The rise of fake case studies and press releases (and what this means for PRs)
Journalists are having a dire enough time dealing with all the perks of the job – low pay, tighter budgets, titles going under (I jest, of course) - and now we’re having to deal with fake case studies and AI-drenched press releases increasingly making their way into our inboxes.
A few months ago I posted on X that I was looking for case studies of people using AI for dating and relationships. It was a tough one as let’s just say people weren’t exactly forthcoming on the subject. One “person” sent me a DM on the platform explaining how they were using it for dating and relationship advice. Perfect, I thought.
“What number can I contact you on?”
She replied with her email.
“I’ll need to set up a phone interview. Are you on WhatsApp?” [I thought she lived overseas].
“Is it OK if we do the interview through email?” she asked.
“Can I check why a phone call doesn’t work? Or we can do this through Zoom?”
She didn’t respond. There wasn’t anything about her online and I have no idea who/what was behind the account.
◇ ◇ ◇
**TO-DO LIST:**
1 > List the job "perks" that the article jokingly names for journalists.
2 > In the article, what was the writer seeking case studies about when posting on X?
3 > Reproduce a passage from the article verbatim, beginning at the words "Journalists are having" and stopping after "into our inboxes.".
The rows after this article have nothing to do with it.

**DATA RECORDS:**
◇ ◇ ◇
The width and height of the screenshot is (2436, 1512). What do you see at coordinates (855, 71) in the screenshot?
◇ ◇ ◇
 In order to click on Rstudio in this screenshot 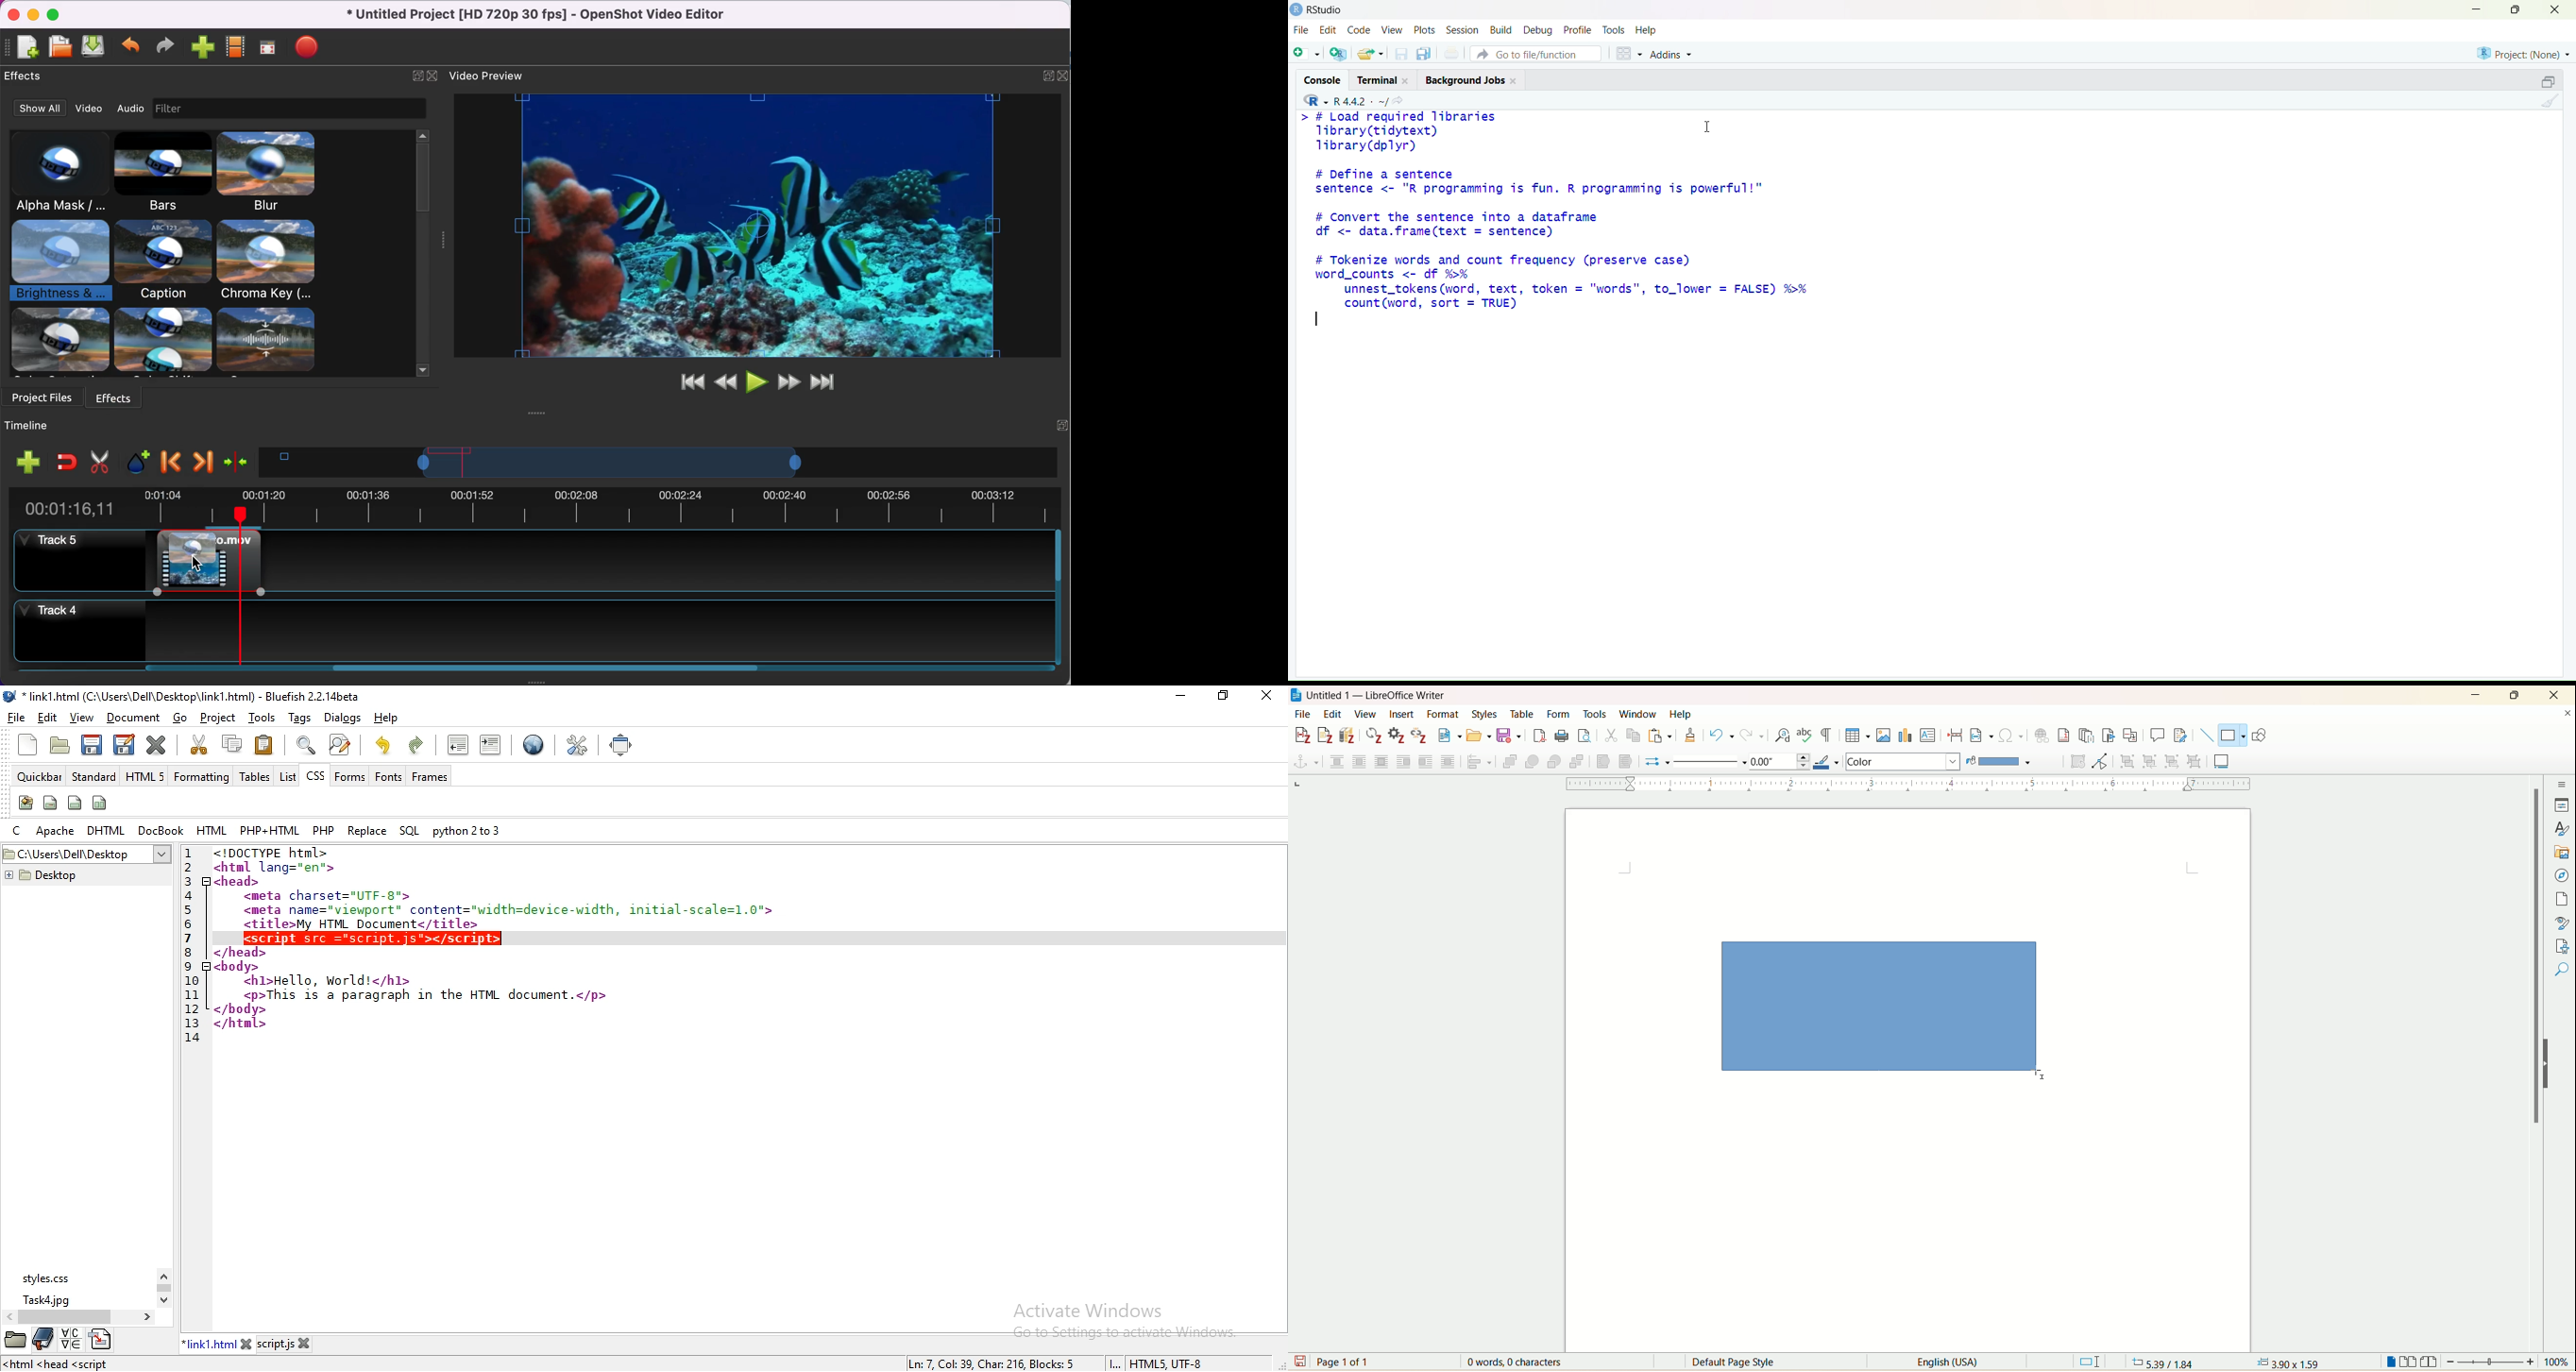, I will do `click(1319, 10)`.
◇ ◇ ◇
**TASK-BY-TASK RESULTS:**
1 >
low pay
tighter budgets
titles going under

2 > People using AI for dating and relationships.

3 >
Journalists are having a dire enough time dealing with all the perks of the job – low pay, tighter budgets, titles going under (I jest, of course) - and now we’re having to deal with fake case studies and AI-drenched press releases increasingly making their way into our inboxes.